EXCERPTED DATA: Begin

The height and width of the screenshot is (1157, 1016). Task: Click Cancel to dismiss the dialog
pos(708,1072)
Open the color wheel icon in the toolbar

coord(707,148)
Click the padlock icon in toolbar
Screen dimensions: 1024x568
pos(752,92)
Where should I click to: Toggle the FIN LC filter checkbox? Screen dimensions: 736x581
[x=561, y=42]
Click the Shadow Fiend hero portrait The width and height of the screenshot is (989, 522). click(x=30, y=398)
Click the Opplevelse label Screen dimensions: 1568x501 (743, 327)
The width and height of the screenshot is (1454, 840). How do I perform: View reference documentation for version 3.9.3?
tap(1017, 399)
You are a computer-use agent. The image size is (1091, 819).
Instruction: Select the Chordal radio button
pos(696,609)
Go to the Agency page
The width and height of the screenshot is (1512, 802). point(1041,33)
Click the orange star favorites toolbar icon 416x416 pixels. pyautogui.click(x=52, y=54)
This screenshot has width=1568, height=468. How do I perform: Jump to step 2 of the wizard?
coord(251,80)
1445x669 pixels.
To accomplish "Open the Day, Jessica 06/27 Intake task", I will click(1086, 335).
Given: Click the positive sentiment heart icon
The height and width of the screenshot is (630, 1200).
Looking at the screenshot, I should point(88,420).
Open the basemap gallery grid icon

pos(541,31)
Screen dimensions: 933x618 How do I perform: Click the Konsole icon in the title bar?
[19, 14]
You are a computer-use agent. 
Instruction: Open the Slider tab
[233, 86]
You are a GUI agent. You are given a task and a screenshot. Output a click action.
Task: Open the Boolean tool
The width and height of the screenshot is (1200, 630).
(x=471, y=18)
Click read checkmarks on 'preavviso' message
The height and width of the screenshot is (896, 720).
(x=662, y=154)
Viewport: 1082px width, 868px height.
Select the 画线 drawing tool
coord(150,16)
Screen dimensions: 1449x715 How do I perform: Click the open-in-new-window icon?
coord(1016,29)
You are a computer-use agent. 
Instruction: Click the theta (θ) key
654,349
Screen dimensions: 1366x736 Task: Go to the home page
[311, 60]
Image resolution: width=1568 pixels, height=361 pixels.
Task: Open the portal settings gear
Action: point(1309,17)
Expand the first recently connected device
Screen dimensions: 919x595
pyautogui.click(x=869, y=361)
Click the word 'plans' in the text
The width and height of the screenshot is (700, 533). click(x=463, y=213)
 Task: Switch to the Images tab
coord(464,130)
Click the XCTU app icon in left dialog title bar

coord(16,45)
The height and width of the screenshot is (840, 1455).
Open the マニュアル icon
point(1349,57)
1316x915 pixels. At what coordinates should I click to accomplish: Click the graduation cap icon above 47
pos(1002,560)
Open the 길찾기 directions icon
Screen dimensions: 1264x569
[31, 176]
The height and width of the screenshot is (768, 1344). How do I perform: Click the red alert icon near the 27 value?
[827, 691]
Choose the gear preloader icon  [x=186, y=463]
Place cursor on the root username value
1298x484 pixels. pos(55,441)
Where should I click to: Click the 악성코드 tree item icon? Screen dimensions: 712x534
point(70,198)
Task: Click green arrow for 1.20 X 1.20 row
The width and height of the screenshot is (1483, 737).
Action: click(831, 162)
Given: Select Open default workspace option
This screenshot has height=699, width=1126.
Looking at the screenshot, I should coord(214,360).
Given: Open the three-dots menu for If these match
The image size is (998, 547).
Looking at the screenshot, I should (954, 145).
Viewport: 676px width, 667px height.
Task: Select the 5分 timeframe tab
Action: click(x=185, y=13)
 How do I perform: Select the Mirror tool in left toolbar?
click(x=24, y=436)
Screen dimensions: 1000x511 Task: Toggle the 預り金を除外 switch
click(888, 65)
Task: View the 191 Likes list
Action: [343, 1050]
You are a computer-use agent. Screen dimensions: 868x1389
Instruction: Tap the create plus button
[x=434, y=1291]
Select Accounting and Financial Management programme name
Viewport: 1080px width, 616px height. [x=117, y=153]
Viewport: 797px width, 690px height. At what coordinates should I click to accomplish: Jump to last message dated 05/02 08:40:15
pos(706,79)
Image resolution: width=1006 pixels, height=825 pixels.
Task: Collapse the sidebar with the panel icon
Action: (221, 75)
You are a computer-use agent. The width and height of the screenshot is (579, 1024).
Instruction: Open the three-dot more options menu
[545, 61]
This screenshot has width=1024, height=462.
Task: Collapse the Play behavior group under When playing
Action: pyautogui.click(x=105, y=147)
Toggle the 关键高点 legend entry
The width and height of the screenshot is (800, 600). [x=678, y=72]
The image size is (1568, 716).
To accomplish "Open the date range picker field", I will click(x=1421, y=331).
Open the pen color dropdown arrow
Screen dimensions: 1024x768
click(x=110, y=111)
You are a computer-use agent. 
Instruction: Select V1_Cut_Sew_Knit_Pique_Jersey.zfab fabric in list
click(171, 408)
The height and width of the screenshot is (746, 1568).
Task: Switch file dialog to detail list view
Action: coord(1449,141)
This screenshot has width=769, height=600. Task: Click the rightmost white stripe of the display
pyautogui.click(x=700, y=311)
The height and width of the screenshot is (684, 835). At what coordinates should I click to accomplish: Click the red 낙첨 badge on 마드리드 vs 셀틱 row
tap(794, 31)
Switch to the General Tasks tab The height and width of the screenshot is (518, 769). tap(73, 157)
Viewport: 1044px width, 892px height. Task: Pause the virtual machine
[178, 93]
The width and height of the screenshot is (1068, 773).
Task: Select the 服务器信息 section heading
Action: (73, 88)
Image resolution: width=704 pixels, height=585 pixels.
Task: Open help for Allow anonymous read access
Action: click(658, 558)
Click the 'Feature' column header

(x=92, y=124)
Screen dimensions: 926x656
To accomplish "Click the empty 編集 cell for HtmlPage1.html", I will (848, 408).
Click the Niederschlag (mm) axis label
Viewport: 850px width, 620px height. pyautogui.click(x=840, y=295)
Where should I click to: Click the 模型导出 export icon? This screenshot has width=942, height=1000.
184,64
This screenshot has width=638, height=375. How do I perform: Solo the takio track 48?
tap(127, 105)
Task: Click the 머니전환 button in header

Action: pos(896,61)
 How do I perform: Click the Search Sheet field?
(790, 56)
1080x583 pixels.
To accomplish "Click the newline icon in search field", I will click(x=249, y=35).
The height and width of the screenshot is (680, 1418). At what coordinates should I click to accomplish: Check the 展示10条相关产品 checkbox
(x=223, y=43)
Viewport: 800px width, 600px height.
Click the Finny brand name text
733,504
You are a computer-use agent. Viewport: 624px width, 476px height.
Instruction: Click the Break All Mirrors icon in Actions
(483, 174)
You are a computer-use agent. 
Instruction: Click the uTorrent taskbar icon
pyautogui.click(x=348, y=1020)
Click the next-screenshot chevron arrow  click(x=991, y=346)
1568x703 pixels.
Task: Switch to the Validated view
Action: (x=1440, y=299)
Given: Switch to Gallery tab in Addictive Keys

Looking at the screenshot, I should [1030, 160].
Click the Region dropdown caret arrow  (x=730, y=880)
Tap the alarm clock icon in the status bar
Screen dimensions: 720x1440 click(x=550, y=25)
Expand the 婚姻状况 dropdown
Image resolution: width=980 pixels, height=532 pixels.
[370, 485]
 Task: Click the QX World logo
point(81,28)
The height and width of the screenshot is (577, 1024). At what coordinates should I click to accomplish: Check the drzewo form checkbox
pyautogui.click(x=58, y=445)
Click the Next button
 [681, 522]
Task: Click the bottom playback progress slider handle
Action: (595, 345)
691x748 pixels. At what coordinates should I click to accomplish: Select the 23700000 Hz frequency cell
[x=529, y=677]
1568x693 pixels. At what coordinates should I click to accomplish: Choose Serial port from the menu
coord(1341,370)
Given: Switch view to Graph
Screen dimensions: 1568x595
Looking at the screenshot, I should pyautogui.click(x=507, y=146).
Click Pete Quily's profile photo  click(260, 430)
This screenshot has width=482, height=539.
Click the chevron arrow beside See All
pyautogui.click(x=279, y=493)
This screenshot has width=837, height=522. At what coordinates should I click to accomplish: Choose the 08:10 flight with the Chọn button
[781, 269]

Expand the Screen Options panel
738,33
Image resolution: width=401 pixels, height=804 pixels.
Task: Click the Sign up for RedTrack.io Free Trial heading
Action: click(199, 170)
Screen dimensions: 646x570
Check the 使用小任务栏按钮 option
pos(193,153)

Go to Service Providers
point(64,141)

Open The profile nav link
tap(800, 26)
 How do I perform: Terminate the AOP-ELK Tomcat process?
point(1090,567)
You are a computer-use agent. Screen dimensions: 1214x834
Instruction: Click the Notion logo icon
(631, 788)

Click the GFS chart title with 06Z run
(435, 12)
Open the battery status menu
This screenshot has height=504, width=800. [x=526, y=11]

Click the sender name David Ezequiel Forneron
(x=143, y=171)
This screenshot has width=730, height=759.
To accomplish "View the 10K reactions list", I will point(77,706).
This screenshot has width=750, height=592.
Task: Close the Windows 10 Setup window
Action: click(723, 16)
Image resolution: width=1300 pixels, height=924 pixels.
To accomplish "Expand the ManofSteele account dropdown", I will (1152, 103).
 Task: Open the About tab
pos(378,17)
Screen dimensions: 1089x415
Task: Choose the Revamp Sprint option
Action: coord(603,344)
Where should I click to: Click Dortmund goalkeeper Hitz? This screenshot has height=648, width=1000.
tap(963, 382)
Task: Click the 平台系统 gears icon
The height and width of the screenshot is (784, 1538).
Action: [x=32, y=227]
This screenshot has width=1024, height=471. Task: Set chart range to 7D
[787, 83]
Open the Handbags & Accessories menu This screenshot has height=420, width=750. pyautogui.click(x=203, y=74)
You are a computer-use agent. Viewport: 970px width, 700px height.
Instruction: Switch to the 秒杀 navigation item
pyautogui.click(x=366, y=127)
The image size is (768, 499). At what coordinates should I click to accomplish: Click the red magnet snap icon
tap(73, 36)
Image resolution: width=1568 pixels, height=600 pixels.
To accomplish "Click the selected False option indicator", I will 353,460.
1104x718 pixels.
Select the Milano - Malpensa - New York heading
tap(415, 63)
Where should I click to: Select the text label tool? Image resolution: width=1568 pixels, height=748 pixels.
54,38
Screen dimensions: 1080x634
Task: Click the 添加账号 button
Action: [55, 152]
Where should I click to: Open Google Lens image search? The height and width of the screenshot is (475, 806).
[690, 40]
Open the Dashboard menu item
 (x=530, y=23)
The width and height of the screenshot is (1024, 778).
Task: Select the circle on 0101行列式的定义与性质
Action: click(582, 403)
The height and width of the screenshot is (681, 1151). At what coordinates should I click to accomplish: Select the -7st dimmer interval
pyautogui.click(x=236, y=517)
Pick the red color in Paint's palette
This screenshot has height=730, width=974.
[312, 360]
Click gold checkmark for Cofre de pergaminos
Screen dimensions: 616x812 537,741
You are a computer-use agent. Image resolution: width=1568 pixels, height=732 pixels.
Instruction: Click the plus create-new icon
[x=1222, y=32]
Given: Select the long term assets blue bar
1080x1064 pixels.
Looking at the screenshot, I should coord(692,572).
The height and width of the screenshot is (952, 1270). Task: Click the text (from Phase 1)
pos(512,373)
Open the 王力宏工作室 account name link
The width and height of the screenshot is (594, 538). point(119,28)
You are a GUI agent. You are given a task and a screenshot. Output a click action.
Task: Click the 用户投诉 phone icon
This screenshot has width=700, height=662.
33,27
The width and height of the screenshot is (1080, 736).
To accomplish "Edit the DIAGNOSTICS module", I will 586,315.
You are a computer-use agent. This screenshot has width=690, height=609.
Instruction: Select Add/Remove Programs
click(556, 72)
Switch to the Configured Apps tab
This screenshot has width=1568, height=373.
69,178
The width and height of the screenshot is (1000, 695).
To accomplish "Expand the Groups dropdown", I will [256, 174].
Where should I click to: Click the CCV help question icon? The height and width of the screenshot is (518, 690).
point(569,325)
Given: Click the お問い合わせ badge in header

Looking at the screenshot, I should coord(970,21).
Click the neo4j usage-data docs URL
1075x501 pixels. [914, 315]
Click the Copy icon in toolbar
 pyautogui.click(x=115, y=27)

EXCERPTED DATA: End

Among the records above, repeat exactly the line with "You are a computer-use agent. The width", the line with "The image size is (1568, 716).", and every line in between, and only those.

> WRITTEN ANSWER
You are a computer-use agent. The width and height of the screenshot is (579, 1024).
Instruction: Open the three-dot more options menu
[545, 61]
This screenshot has width=1024, height=462.
Task: Collapse the Play behavior group under When playing
Action: pyautogui.click(x=105, y=147)
Toggle the 关键高点 legend entry
The width and height of the screenshot is (800, 600). [x=678, y=72]
The image size is (1568, 716).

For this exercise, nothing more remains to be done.